Now you have the basis for some sophisticated sharing with Git. Without loss of generality, and to make examples easy to run on your own system, this section shows multiple repositories on one physical machine. In real life, they’d probably be located on different hosts across the Internet. Other forms of remote URL specification may be used since the same mechanisms apply as well to repositories on physically disparate machines.
Let’s explore a common-use case for Git. For the sake of illustration, let’s set up a repository that all developers consider authoritative, although technically it’s no different from other repositories. In other words, authority lies in how everyone agrees to treat the repository, not in some technical or security measure.
This agreed-on authoritative copy is often placed in a special directory known as a depot. (Avoid using the terms “master” or “repository” when referring to the depot, because those idioms mean something else in Git.)

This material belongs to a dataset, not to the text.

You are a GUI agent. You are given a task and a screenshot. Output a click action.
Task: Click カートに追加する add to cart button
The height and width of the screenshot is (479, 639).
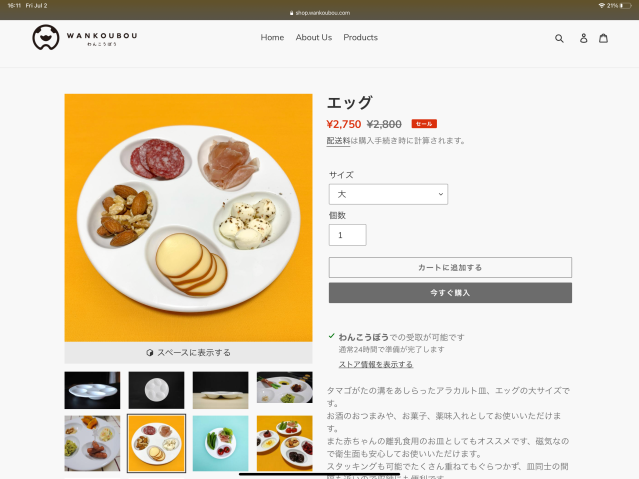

There are often good reasons for setting up a depot. For instance, your organization may thereby reliably and professionally back up the filesystems of some large server. You want to encourage your coworkers to check everything into the main copy within the depot in order to avoid catastrophic losses. The depot will be the remote origin for all developers.
The following sections show how to place an initial repository in the depot, clone development repositories out of the depot, do development work within them, and then sync them with the depot.
To illustrate parallel development on this repository, a second developer will clone it, work with his repository, and then push his changes back into the depot for all to use.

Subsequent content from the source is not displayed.